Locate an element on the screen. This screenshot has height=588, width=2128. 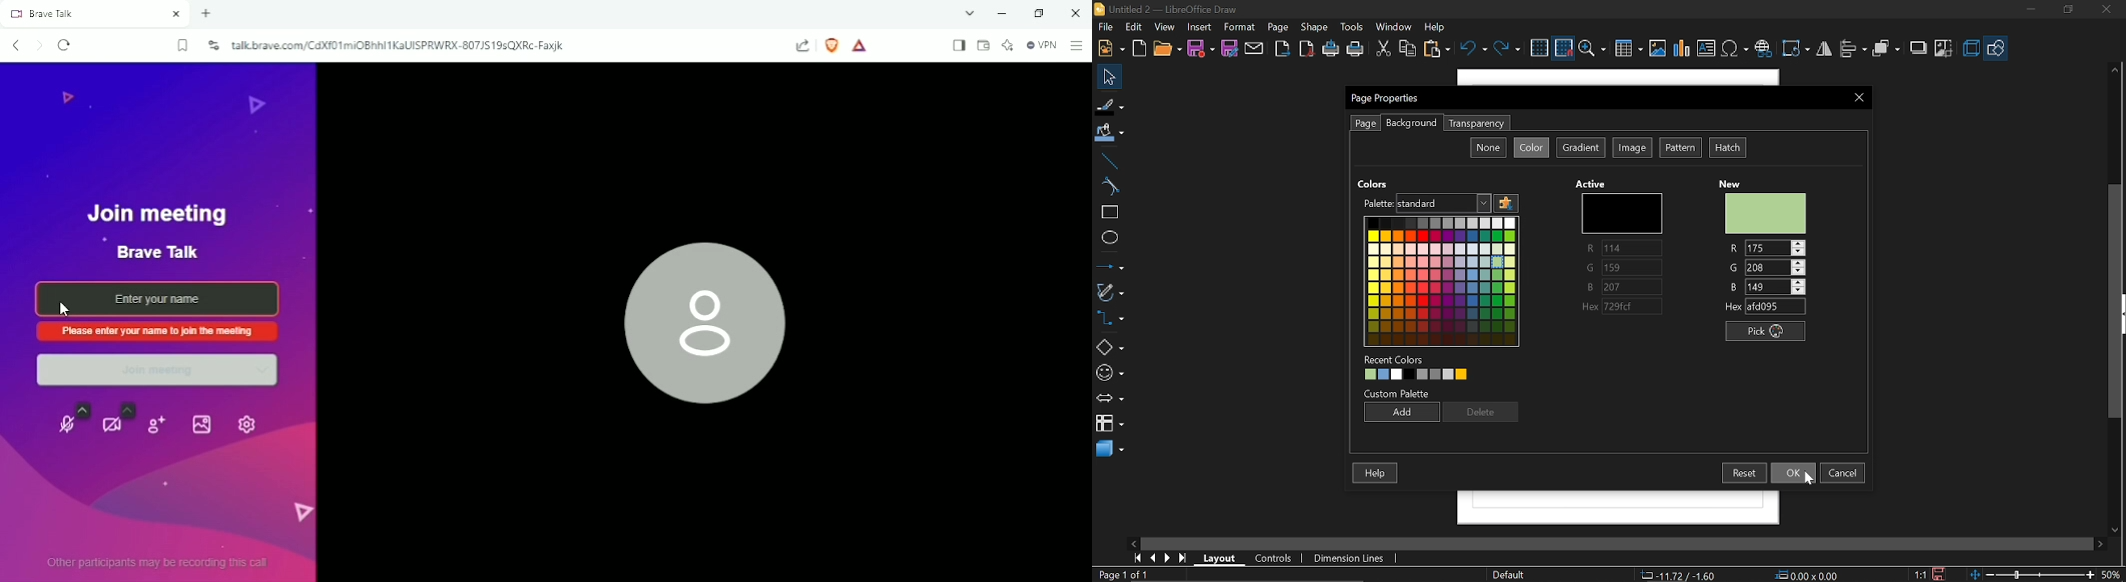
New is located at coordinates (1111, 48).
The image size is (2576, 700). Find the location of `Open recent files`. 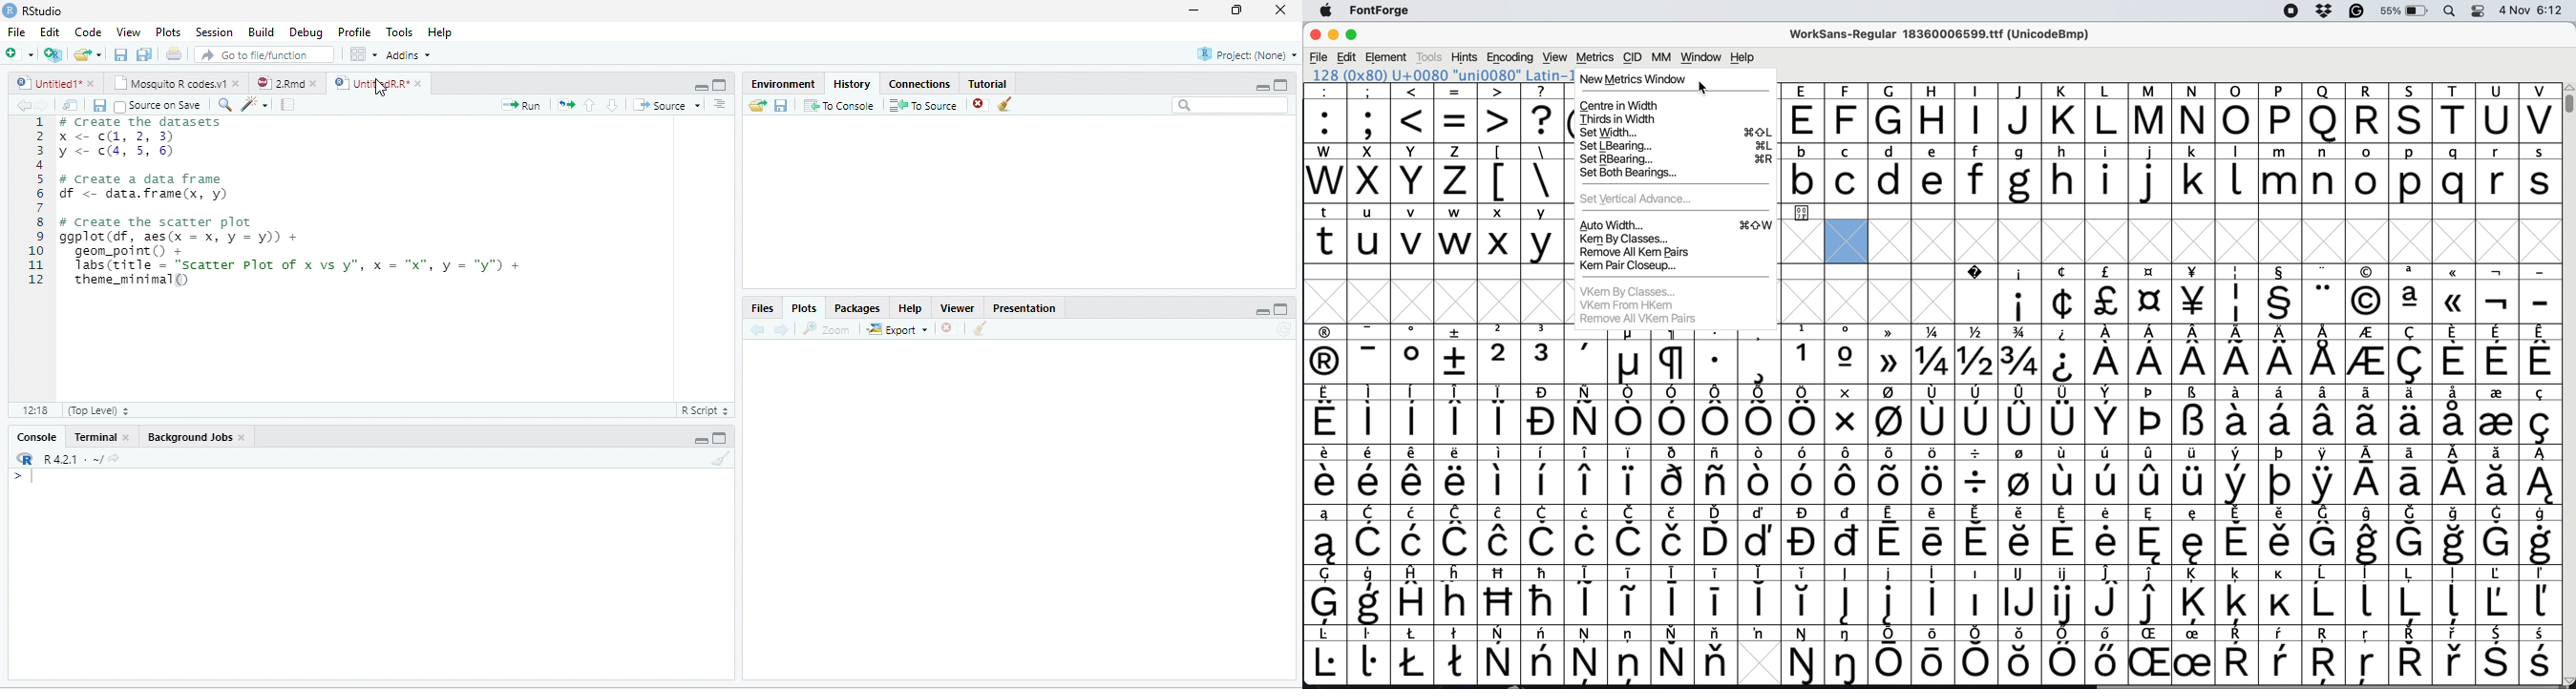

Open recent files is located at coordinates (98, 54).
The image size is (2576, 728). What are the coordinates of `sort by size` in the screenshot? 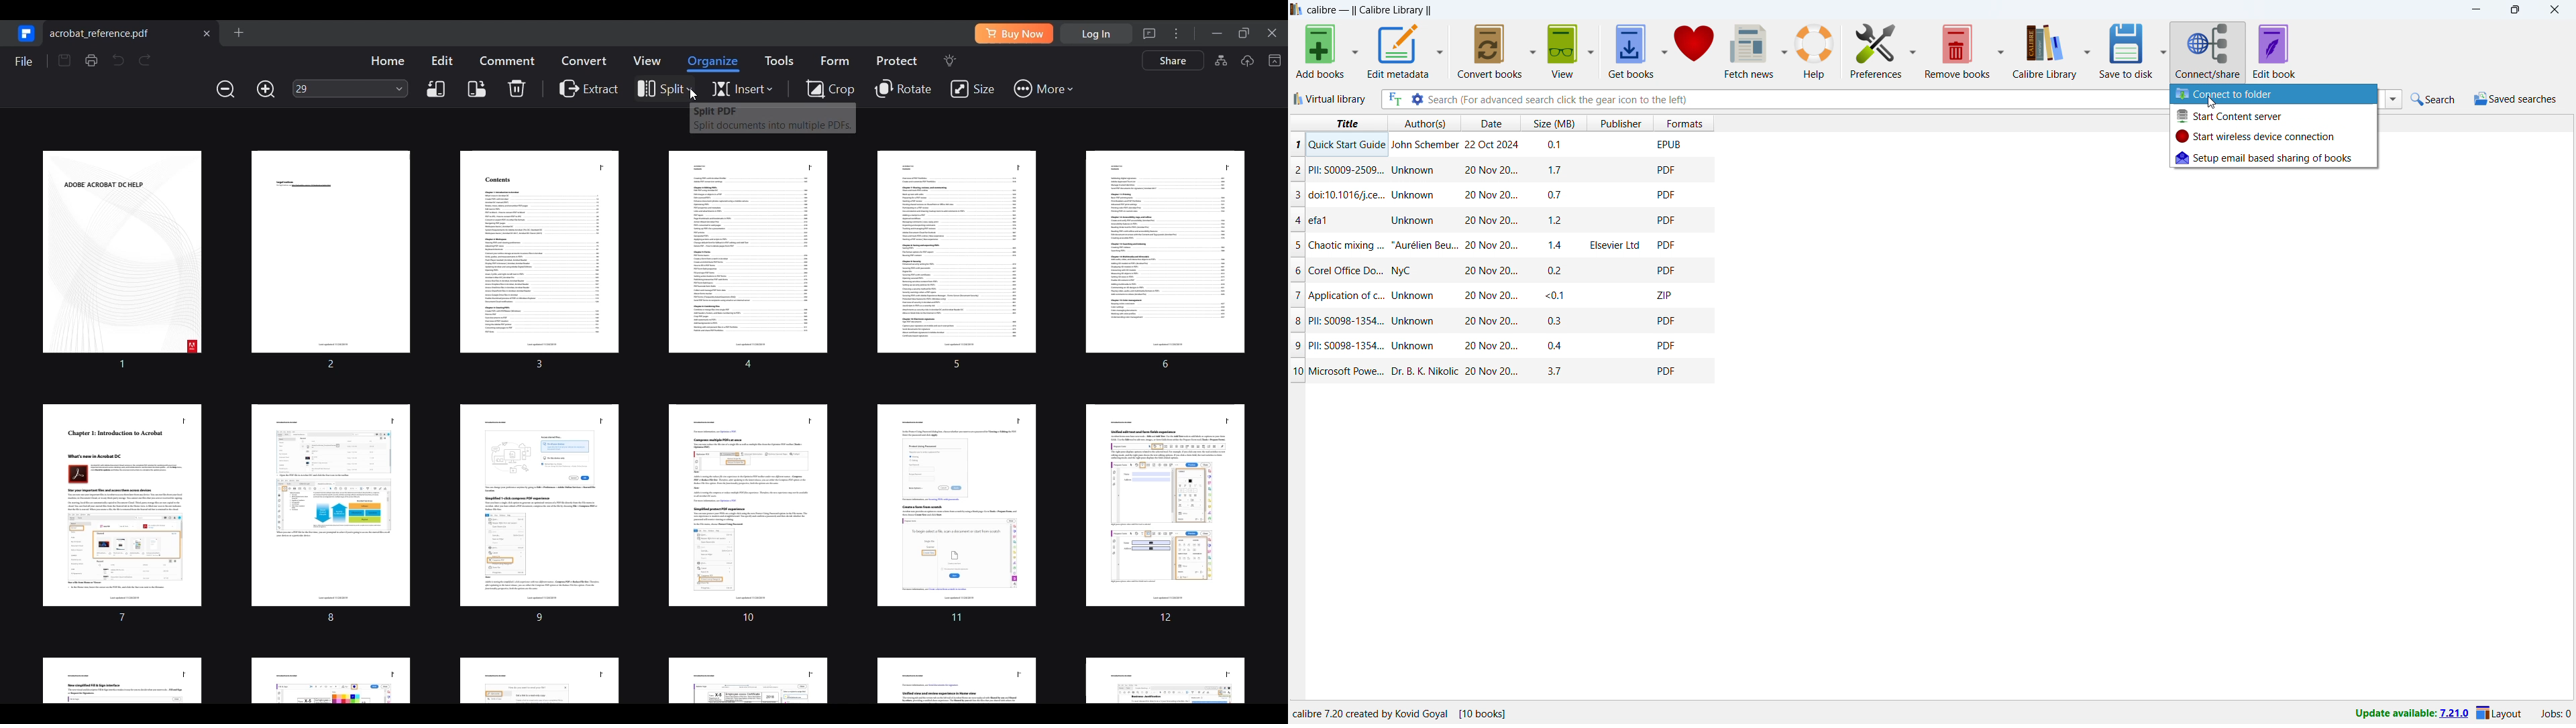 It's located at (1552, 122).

> Problem description:
Starting with the first line of the entries and going on through the line that contains "Open recent files is", copy each line word for word, with both of those lines included. Leave the pictures out of your copy.

> Task response:
Locate an element on the screen. This screenshot has height=588, width=2128. 
New is located at coordinates (1111, 48).
The image size is (2576, 700). Find the location of `Open recent files`. 

Open recent files is located at coordinates (98, 54).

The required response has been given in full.